>> BEGIN Listed entries
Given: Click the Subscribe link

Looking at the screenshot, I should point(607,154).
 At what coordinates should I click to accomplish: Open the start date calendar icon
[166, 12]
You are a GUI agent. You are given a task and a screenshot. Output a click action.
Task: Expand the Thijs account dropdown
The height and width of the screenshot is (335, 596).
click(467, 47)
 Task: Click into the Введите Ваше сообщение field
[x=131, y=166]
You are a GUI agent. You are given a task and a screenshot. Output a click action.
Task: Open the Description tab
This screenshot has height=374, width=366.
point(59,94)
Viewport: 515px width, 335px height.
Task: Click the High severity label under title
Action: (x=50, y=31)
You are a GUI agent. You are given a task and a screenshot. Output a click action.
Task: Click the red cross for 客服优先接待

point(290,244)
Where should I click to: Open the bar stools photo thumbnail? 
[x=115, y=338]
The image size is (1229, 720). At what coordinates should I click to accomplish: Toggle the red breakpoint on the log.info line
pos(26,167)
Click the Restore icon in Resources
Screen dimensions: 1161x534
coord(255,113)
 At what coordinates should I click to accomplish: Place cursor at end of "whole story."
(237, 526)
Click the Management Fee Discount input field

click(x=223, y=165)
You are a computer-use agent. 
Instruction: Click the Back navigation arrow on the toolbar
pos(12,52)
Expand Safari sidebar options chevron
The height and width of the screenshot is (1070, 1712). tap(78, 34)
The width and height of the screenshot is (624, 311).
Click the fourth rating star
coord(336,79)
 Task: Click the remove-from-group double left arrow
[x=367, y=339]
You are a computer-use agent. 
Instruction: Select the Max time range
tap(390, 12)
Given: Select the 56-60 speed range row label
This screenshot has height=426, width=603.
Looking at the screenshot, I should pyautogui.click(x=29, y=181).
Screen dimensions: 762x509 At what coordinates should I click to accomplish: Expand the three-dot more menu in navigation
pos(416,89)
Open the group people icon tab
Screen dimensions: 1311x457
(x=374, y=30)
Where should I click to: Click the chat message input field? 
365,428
>> END Listed entries
▶ To be done
Copy out every one of the lines above word for word, keeping their order and changing nothing.

▶ Reply to the exercise
Given: Click the Subscribe link

Looking at the screenshot, I should point(607,154).
 At what coordinates should I click to accomplish: Open the start date calendar icon
[166, 12]
You are a GUI agent. You are given a task and a screenshot. Output a click action.
Task: Expand the Thijs account dropdown
The height and width of the screenshot is (335, 596).
click(467, 47)
 Task: Click into the Введите Ваше сообщение field
[x=131, y=166]
You are a GUI agent. You are given a task and a screenshot. Output a click action.
Task: Open the Description tab
This screenshot has height=374, width=366.
point(59,94)
Viewport: 515px width, 335px height.
Task: Click the High severity label under title
Action: (x=50, y=31)
You are a GUI agent. You are given a task and a screenshot. Output a click action.
Task: Click the red cross for 客服优先接待

point(290,244)
Where should I click to: Open the bar stools photo thumbnail? 
[x=115, y=338]
The image size is (1229, 720). At what coordinates should I click to accomplish: Toggle the red breakpoint on the log.info line
pos(26,167)
Click the Restore icon in Resources
Screen dimensions: 1161x534
coord(255,113)
 At what coordinates should I click to accomplish: Place cursor at end of "whole story."
(237, 526)
Click the Management Fee Discount input field

click(x=223, y=165)
You are a computer-use agent. 
Instruction: Click the Back navigation arrow on the toolbar
pos(12,52)
Expand Safari sidebar options chevron
The height and width of the screenshot is (1070, 1712). tap(78, 34)
The width and height of the screenshot is (624, 311).
Click the fourth rating star
coord(336,79)
 Task: Click the remove-from-group double left arrow
[x=367, y=339]
You are a computer-use agent. 
Instruction: Select the Max time range
tap(390, 12)
Given: Select the 56-60 speed range row label
This screenshot has height=426, width=603.
Looking at the screenshot, I should pyautogui.click(x=29, y=181).
Screen dimensions: 762x509 At what coordinates should I click to accomplish: Expand the three-dot more menu in navigation
pos(416,89)
Open the group people icon tab
Screen dimensions: 1311x457
(x=374, y=30)
Where should I click to: Click the chat message input field? 
365,428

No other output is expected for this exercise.